Lyndsay explains feeling extremely tired, where she could sleep the day away.
“If I woke up on my own, I’d be fine,” Lyndsay says. “If somebody else woke me up, I was confused. I didn’t know where I was or how I’d got there.”
She describes a time when she told her parents she was going to the store, only for her to wake up two hours later with one of her parents banging on her car window.
“My life, during that time period, was really hard,” Lyndsay recalls. “I don’t know how my parents went through it with me. My whole family—I don’t know what I would have done without them.”
Her support system
Lyndsay’s family from Grande Prairie, Alta., would pick up Olivia to go horseback riding at her uncle’s farm and to keep her busy, amidst the challenges Lyndsay was facing.
“Everybody tried to keep her busy and keep her distracted,” Lyndsay says, “which helped a lot, because it left my mom, dad, other dad, and sister free to be there for me.”
As much as her family was there for her during her most trying times, Lyndsay struggled with feelings of not being able to do the things she wanted to for her daughter.
“When you’re a kid, you wake up and you call for your mom and she comes and helps you,” Lyndsay says. “Knowing she had to go elsewhere for that comfort was always very hard.”
Still, Olivia never wavered in her support of her mom.
“When she was little, she would never make negative comments about me or my weight,” Lyndsay says. “It was always, ‘My mom has big skin.’”
Along with her family, Lyndsay had support from her workplace. Housekeeping staff would drop off food, with her managers making adjustments once Lyndsay returned to work three years later.
“I worked at the front desk, rather than in housekeeping, because I couldn’t do all the walking with my weight gain,” Lyndsay says. “But then, I started falling asleep at work. I woke up a few times when I dropped the phone.”
During the hotel’s renovations, Lyndsay was moved back to where she started—in the box office for a dinner theatre, which operated out of the hotel.
“I was making small mistakes that I knew I shouldn’t have been making,” Lyndsay says.
She was eventually let go, which she says was difficult, after 15 years of being employed there.
Plans to look forward to
These days, Lyndsay is focused on her health, her family, and on setting small goals for herself.
Her daughter, Olivia, graduated last year and is now working full time.
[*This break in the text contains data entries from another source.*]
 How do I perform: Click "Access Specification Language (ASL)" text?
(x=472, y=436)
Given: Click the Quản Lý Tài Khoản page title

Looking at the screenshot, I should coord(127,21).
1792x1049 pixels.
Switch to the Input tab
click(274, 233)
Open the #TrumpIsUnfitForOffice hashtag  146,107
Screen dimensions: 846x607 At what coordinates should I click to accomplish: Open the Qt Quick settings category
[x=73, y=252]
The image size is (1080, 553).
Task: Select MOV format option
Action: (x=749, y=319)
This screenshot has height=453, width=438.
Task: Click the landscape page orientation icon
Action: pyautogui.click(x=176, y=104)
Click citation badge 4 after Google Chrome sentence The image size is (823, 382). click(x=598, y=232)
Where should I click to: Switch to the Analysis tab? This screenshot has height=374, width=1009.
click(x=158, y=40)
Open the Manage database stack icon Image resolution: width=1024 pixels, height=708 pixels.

She spends time at the lake with her mom and other dad, and has been known to beat them at card and board games when the weekend rolls around (she has a special affinity for Yahtzee).
Next up, Lyndsay would like to travel. She’s aiming to visit Arizona, where her uncle has a house, and Vancouver, where her sister and nephew live. Though, she’d like to take a train to the latter, as she’s never been on one before.
“That’s a dream of mine,” Lyndsay says.
Volunteering is something Lyndsay hopes to do again, having volunteered at her local hospital for five years following her high school graduation. Giving back is important to her, which she’s also done by fundraising and taking part in Brain Tumour Walks in the past. She also makes an effort to participate in Brain Tumour Awareness Month, sharing photos of herself, her friends and her family wearing grey.
Lyndsay recently picked up a new, and maybe unexpected, hobby, by returning to her former workplace—but not to work. She’s now a season-ticket holder at the dinner theatre where her working journey began, getting to enjoy the experience as a patron with her family.
With plans to look forward to and a strong support system around her, Lyndsay is hopeful for her future. She’s also incredibly grateful to have come as far as she has, and for those who have been there along the way.
“I can’t begin to thank my family—both blood and heart—for the support,” Lyndsay says. “I know what it was like for me, so I can’t imagine watching from the sidelines, unable to help. I have learned a lot through all of this and though it’s been difficult, I wouldn’t change a thing.”